About Shadow IT Anomalies
The following are the anomalies tracked for Shadow IT Services. They should not be confused with the three Sanctioned IT Service anomaly categories: Access Anomalies, Administration Anomalies, and Data Anomalies.
Data Transfer Anomaly
The Data Transfer Anomaly monitors all data transferred by the user in every action. Each event from the logs is compared to pre-defined thresholds and an anomaly is generated if the data transfer exceeds the threshold.
Multiple anomalies observed for the same user, cloud service, and user-action (download or upload) combination within a short period (typically two hours) are collapsed into one anomaly. A similar count and risk score of the anomaly are then appropriately adjusted. Anomalies are generated for upload and download separately.
This anomaly threshold can be adjusted.
Service Category-based Data Transfer Anomaly
All cloud services in the Skyhigh CASB Registry are characterized (based on the features and use cases that the cloud service addresses) into an appropriate Service Category.
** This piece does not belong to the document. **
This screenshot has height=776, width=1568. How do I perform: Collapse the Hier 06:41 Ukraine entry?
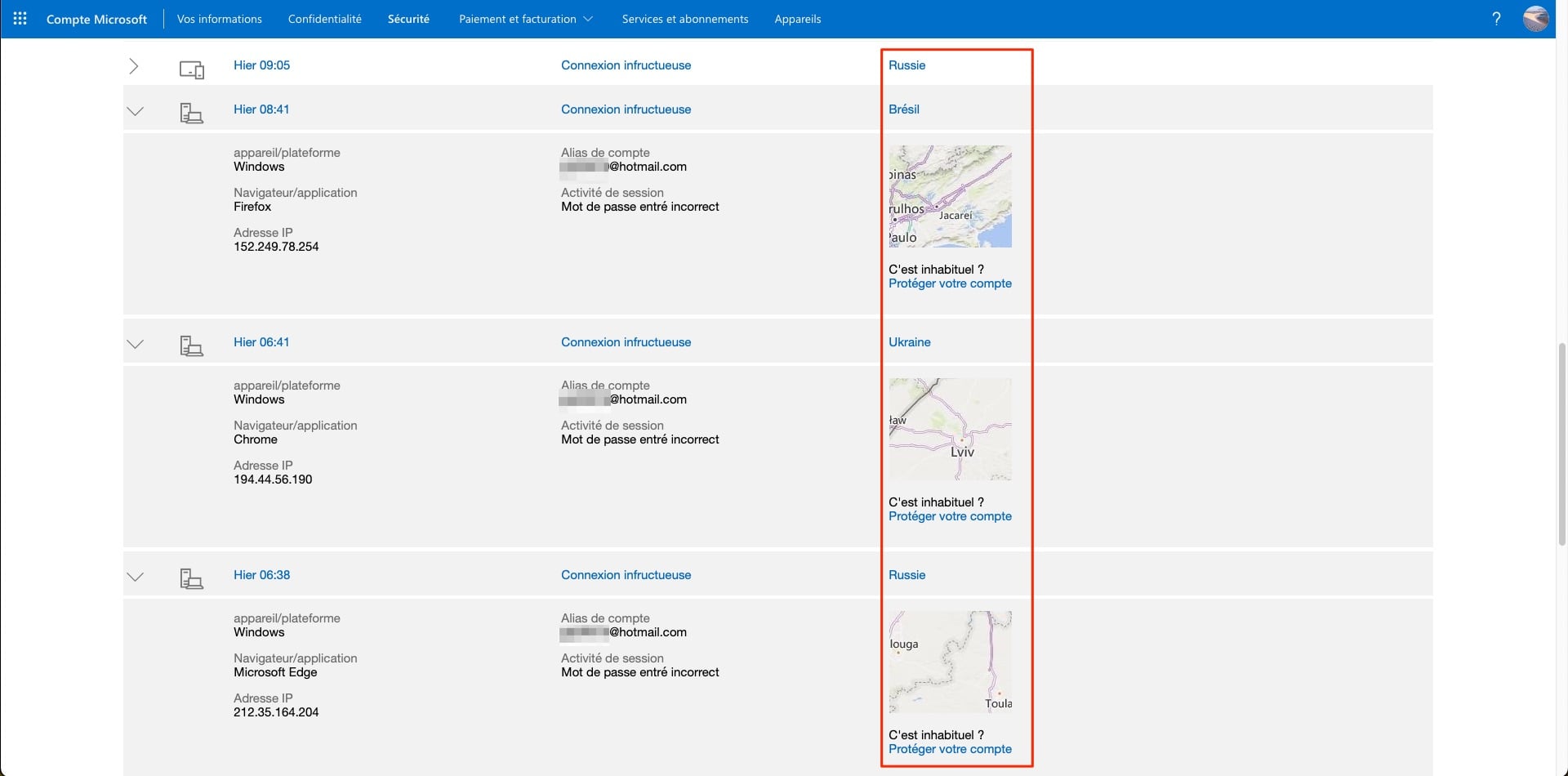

Service Category-based Data Transfer Anomalies are generated when cloud service-specific thresholds are not available (typically due to lack of sufficient historical data) or when the observed user-action exceeds data transfer thresholds specified at the Service Category level.
This anomaly threshold can be adjusted.
MIME Type Anomaly
MIME Type captures the nature of the content or file that is associated with a data transfer. Using domain knowledge and historical data, accepted data transfer associated with specific MIME types has been identified along with appropriate anomaly thresholds. MIME Type Data Transfer Anomalies are generated when the observed user-action exceeds data transfer thresholds specified for the MIME type associated with the observed user-action.
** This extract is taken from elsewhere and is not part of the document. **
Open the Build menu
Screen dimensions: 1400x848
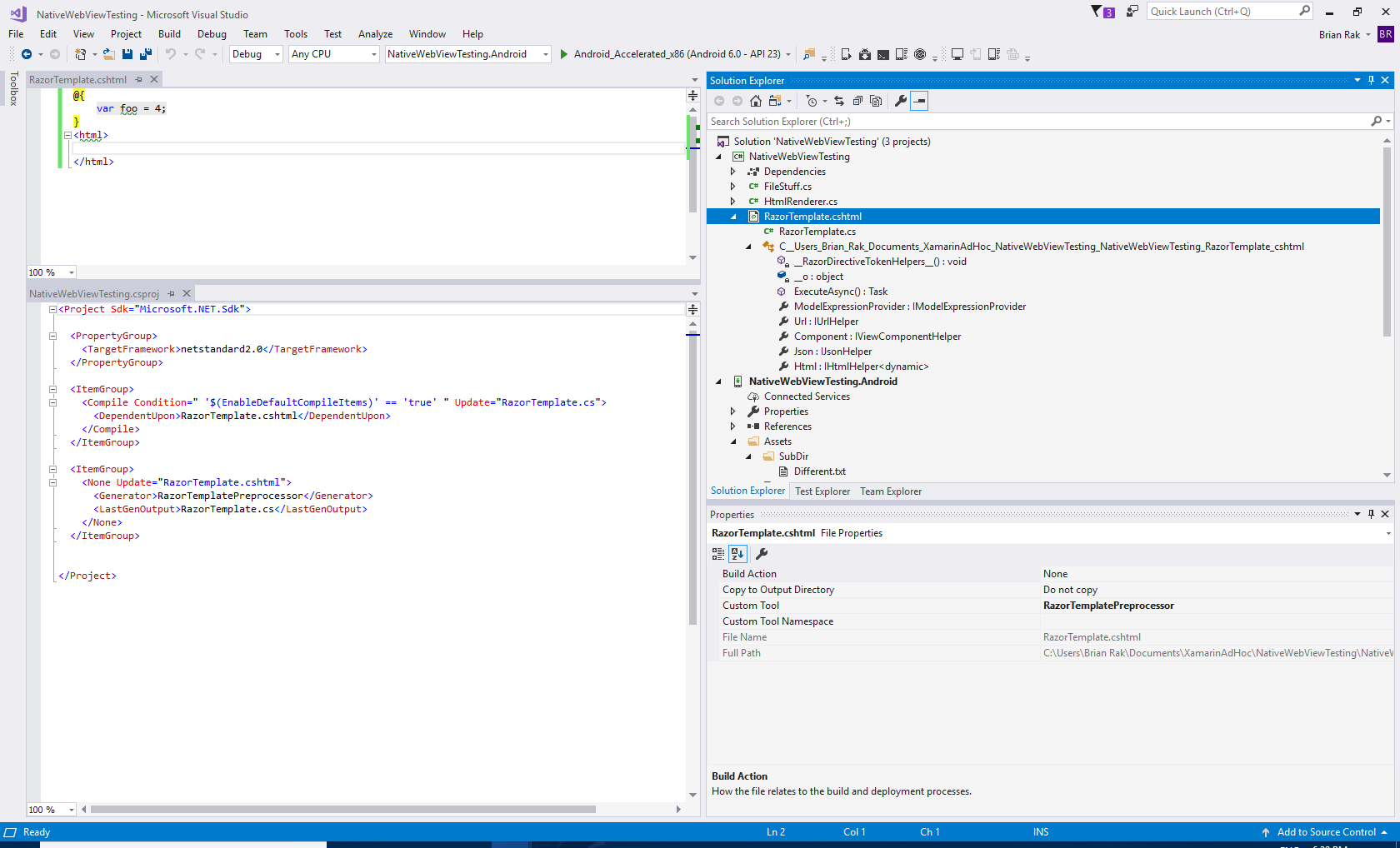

This anomaly threshold can be adjusted.
IMPORTANT: You can't adjust the threshold for a MIME Type anomaly that was created before Skyhigh CASB 5.5.1, (Sept. 23, 2021). To adjust the threshold for an anomaly created before this date, contact Support.
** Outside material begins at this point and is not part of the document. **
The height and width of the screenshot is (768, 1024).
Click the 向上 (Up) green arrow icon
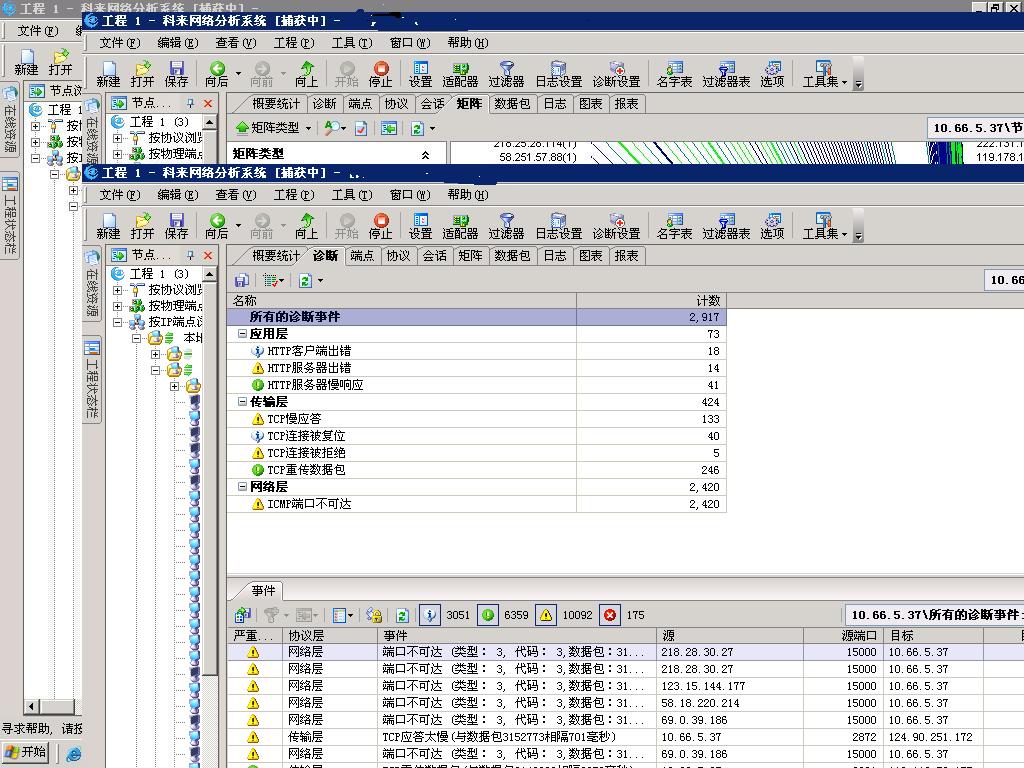306,225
Service Access Count Anomaly
To generate a Service Access Count Anomaly, the total number of times that a user accesses a particular cloud service over 24 hours (in one calendar date) is compared to pre-defined thresholds. If the total access count exceeds the thresholds, an anomaly is generated.
This anomaly threshold can be adjusted.
Repeat Offender Anomaly
The Repeat Offender Anomaly is generated by users who trigger repeated denials across cloud storage providers. This "service knocking" is the modern-day equivalent of "port knocking", an older hacking technique used to determine which ports were open and vulnerable on a firewall. Similarly, service knocking allows an attacker to discover which cloud services are open outbound on a proxy or firewall to exfiltrate data.
Skyhigh CASB identifies these repeated data exfiltration attempts. Currently, we review the past seven days to identify the number of unique service denials for a user using cloud storage services. The count of denials is compared to a pre-defined threshold and an anomaly is generated if the total number of denials exceeds the threshold.